Hailey Shakespear-Miles
Dynamic subcarrier allocation for P2MP connections
H. Shakespear-Miles, M. Ruiz, and L. Velasco Universitat Politècnica de Catalunya Barcelona, Spain
This paper details a solution for dynamically allocating subcarriers in a point-to-multipoint connection in the upstream direction. Using Digital Subcarrier Multiplexing a single carrier can be divided into several subcarriers. An ILP was used to dynamically allocated subcarriers in various traffic scenarios allowing for an increased number of edge nodes serviced. Significant capital and energy cost reductions were shown in comparison to traditional methods.

Michela Svaluto Moreolo
Photonic and quantum communication technologies for optical networks evolution
M. Svaluto Moreolo, L. Nadal, J. M. Fabrega, and J. Vílchez
Centre Tecnològic de Telecomunicacions de Catalunya (CTTC/CERCA), Spain
The role of photonic technologies and optical communications, including quantum communications, is particularly relevant to address the societal challenges posed by 6G networks and for a sustainable network evolution.
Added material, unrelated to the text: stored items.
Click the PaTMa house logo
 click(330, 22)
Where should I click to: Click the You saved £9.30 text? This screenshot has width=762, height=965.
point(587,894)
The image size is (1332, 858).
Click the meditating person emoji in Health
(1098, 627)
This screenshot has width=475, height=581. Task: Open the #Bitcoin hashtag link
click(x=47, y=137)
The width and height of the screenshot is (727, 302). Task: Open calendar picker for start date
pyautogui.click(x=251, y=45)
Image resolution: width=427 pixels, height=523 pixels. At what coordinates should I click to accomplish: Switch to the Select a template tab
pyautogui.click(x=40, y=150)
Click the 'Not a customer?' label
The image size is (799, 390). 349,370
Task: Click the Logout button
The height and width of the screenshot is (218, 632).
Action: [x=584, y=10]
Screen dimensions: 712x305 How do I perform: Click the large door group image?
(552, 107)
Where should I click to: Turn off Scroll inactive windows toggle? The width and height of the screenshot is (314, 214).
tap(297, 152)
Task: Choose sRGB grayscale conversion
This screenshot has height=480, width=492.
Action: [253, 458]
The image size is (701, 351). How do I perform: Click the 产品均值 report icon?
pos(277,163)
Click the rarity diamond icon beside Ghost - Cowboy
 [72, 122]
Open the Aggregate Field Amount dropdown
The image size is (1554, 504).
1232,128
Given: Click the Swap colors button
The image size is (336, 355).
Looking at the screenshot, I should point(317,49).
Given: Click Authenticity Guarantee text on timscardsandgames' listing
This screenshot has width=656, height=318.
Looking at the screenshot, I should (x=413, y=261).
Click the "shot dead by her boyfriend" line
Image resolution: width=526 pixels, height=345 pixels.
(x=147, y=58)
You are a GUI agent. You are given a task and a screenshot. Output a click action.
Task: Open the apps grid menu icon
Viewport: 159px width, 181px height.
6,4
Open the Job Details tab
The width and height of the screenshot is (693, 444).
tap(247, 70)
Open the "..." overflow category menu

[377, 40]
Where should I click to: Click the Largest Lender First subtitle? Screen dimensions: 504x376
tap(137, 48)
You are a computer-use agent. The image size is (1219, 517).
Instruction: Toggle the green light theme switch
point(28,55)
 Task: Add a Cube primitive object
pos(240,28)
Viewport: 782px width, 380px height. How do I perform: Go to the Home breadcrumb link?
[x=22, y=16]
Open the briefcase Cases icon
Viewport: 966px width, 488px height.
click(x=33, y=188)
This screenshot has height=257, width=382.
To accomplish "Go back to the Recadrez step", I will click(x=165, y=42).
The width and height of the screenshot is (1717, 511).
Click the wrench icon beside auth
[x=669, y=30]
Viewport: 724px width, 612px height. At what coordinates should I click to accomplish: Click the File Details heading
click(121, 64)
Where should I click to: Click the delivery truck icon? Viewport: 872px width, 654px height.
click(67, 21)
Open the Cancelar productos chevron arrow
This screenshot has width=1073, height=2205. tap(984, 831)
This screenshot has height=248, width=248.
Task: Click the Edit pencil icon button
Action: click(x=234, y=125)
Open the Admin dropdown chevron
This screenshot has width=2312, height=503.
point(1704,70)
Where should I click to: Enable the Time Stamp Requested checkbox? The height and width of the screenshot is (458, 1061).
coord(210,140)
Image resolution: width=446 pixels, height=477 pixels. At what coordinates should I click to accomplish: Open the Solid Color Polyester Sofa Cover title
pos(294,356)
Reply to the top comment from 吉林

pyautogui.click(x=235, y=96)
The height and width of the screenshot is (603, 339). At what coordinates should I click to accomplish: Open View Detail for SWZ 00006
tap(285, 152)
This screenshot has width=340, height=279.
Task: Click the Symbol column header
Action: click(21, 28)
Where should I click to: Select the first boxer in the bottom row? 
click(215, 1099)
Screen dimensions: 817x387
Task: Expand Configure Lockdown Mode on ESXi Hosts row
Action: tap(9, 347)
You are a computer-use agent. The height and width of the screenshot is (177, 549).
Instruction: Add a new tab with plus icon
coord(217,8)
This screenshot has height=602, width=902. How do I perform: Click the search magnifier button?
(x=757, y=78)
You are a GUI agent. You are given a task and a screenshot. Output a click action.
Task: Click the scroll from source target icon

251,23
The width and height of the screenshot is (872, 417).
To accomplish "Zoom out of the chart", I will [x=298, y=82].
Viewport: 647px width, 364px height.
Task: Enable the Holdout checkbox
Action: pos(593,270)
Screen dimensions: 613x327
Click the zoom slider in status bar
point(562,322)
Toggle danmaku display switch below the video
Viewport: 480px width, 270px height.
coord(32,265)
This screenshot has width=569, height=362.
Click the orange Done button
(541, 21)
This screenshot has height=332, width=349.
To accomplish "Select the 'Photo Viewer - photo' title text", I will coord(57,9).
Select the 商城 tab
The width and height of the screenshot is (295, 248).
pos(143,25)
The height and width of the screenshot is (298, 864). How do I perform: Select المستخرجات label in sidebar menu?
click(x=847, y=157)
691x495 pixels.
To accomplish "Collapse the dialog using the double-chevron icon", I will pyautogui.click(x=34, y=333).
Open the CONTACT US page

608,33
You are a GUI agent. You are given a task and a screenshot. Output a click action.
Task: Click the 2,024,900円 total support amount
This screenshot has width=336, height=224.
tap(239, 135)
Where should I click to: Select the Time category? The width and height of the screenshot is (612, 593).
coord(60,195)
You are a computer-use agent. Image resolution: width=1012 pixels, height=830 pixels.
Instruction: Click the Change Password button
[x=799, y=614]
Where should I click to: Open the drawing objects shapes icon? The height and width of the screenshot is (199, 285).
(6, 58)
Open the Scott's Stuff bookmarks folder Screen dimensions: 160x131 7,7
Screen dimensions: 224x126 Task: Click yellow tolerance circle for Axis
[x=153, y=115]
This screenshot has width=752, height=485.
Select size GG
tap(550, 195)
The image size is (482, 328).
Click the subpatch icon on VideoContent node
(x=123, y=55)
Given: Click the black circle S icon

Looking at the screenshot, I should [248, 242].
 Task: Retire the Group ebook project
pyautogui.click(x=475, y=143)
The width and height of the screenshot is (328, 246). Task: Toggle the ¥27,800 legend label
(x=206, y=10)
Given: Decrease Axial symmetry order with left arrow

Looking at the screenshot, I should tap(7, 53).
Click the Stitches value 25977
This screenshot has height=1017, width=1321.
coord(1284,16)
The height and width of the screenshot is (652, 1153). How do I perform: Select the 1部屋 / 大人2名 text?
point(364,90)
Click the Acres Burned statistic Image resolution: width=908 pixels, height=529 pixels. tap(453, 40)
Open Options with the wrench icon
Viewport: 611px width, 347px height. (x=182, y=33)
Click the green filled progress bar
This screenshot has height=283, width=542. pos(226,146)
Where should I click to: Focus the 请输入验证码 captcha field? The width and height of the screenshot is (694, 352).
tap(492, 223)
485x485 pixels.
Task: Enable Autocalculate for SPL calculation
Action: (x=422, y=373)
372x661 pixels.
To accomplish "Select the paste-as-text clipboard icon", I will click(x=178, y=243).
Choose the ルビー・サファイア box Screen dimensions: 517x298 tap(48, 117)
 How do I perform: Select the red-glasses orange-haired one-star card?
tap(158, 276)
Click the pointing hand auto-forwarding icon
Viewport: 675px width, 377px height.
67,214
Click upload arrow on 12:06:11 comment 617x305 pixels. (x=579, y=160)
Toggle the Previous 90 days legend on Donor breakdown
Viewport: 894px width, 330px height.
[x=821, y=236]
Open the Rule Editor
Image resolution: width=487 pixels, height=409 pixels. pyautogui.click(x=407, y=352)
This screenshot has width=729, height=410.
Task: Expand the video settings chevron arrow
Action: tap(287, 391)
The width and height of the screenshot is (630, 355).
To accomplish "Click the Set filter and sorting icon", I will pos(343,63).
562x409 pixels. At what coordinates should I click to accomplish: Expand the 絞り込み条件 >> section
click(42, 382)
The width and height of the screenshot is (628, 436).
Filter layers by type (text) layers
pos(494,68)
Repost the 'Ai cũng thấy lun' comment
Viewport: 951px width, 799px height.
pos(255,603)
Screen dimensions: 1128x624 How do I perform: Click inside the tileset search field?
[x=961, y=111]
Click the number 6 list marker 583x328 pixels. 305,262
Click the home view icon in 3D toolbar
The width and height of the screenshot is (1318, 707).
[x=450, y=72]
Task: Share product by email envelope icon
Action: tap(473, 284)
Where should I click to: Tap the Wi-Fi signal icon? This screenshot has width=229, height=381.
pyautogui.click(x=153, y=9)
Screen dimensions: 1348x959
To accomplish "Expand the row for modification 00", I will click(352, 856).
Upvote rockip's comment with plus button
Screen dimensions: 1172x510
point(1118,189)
This work focuses on recent advances in programmable multi-dimensional (spectrally and spatially multiplexed) transmission systems and adaptive high-capacity (multi-Tb/s) photonic transceivers to address a sustainable capacity scaling and the need of future optical networks. In particular, it is discussed how to enable high-performance, flexibility, agility, cost/power efficiency and security, promoting an optimal resource usage. To address security aspects, quantum key distribution is considered in coexistence with classical/conventional systems.